As it happened, by the time our first guest had left (Will’s Oupa), we hardly had enough in my car to move it…and just enough in Will’s Pajero for me to go to the airport and pick mum and dad up!

(That’s Will twinning with Oupa below, and Will’s aunty and uncle visiting from Zambia).

Apparently, these fuel shortages aren’t too rare, although the trucks make it up within a few days so life can carry on as normal.

So, technically, this wasnt THE great fuel shortage, it was just the one that taught us about them!

Because just as my car hit the red light, Will’s starter motor gave up the ghost!

For two days we were essentially trapped at our property with mum and dad (fortunately jetlagged and unwilling to do anything). We were, (also fortunately), well-stocked on the food front thanks to my supermarket dash the day mum and dad got here (see above queue).

Finally, Will got word through one of his contacts that both petrol and diesel had arrived, so he set off to fill my car.

Two hours later he returned, with 20 litres in the tank…the petrol was rationed!

All of this has been happening alongside a minor crisis in our residency status, which still hasn’t come through thanks to a stuff up from our team.

That means our container can’t cross the border without generating a big tax bill…and the container is due in a few days.

Suffice to say Will spent most of the time in the petrol queue praying, and if you are the praying sort, feel free to join us.

In the meantime, I will be hoarding as much food, water and (eventually) fuel as I can!

Finding fresh produce

September 6, 2018

As you may recall one of the first ‘culture shock’ moments I had here involved fresh produce.

I don’t know why. Perhaps my cheese and chocolate addiction hid a secret obsession with healthy food.

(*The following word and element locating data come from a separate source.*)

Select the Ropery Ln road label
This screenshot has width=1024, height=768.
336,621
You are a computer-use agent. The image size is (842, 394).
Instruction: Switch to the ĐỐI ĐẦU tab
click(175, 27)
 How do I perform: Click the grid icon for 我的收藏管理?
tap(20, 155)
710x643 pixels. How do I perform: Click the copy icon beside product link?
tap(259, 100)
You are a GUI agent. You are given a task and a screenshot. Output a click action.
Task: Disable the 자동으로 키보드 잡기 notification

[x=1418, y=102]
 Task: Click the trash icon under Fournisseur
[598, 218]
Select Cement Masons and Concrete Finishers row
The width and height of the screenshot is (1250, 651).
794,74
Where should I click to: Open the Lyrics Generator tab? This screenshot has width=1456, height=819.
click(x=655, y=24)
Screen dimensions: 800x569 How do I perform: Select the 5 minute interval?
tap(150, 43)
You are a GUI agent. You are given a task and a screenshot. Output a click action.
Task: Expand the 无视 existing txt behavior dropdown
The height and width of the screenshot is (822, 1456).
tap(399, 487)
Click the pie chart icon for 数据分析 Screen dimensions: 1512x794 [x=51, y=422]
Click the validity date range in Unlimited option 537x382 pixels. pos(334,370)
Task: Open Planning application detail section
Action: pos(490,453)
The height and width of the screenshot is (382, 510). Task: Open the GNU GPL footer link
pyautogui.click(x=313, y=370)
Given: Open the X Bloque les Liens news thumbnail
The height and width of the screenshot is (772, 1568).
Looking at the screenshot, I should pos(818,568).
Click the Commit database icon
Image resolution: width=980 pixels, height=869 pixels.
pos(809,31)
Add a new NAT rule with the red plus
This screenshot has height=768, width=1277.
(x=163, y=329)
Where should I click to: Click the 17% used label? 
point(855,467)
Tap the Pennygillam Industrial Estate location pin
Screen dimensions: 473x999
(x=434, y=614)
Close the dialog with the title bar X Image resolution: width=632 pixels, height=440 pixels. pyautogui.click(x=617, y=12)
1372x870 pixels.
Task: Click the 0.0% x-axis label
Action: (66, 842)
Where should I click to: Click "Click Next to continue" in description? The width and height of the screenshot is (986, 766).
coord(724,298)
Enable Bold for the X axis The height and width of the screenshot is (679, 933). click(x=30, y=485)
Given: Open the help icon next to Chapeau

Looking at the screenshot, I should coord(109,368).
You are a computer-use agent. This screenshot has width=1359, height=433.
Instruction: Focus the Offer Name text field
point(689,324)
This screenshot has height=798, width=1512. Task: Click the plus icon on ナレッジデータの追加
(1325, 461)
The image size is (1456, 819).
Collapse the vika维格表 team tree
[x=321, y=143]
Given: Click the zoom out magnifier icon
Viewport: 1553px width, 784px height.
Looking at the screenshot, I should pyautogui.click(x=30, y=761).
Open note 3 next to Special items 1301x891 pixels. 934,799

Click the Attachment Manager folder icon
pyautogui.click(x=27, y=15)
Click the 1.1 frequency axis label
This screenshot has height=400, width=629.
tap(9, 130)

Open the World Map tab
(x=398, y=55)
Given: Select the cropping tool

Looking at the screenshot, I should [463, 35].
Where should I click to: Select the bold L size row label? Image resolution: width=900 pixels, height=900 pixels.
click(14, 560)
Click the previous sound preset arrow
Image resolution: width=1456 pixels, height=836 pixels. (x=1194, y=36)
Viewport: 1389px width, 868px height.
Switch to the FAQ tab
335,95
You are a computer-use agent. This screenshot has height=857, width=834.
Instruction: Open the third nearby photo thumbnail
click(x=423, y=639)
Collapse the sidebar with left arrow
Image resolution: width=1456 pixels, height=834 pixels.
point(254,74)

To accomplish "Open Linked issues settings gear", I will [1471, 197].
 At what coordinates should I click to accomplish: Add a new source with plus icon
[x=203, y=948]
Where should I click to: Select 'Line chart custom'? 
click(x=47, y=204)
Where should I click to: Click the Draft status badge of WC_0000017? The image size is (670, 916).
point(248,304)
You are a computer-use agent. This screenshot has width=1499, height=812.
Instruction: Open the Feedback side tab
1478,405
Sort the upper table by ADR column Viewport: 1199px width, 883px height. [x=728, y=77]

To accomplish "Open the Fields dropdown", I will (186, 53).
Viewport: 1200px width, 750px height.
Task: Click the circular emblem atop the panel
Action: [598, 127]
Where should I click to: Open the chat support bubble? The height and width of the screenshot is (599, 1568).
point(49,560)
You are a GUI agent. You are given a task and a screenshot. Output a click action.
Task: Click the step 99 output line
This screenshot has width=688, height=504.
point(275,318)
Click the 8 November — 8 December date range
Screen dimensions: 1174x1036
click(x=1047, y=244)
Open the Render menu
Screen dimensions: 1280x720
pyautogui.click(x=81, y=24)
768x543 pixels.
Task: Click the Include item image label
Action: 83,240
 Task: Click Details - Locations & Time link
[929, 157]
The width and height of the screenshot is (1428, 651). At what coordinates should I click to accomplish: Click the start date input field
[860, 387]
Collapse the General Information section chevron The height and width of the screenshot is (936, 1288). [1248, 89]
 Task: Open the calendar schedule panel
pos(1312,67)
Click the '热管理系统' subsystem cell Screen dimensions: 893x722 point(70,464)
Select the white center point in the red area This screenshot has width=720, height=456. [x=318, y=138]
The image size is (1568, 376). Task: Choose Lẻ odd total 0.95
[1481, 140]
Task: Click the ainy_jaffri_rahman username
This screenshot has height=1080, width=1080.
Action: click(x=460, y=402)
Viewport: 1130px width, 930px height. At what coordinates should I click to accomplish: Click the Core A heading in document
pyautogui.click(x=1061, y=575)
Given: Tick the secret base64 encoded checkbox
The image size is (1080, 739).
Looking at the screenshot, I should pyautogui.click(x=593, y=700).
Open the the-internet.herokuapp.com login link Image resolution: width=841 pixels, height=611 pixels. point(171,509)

The point is, I did find it terribly discouraging…until the next day when Jackie arrived.

This lady is sort of one of the heartbeats of Vic Falls. If you need something, she can source it. If there is a battle to fight with council over corruption, she’ll fight it. If there is a tree to be saved, she will save it (actually kinda essential in this hot climate).

Jackie knew I was new in town, and knew I would be facing some, well, differences.

She decided to give me a whirlwind tour of the place, and honestly, by the end of our morning I was almost singing with joy.

First stop was a fresh veggie FARM!

That’s right. Row upon glorious row of FRESH PRODUCE!!! So flipping fresh you actually walk along and order it to be plucked from the very soil for you. And it is stupidly cheap.

Lettuce, herbs, strawberries, tomatoes, the list goes on. The only catch is the need to get it home and into the fridge asap, because it will literally wilt in your hands.

I cannot tell you how delariously happy I felt to realise my produce would be fresher than I even imagined.

I’ve even discovered one just around the corner from us!

Next up, we whipped around Chinotimba, which I will tell you about another time, and discovered an electrician, general house wares store and butcher (also the supplier of fresh milk in is all UHT here).

As we whipped around in her old Mazda pick up, which Jackie swears she will be buried in, she told me how she had wanted to give me the tour just to ‘soften the blow’.

There it was; another moment where I glimpsed the kindness and consideration of people here behind their tough, Mazda-driving exteriors.

Finally, up we whipped around the supermarkets and I got a closer look at exactly what was there.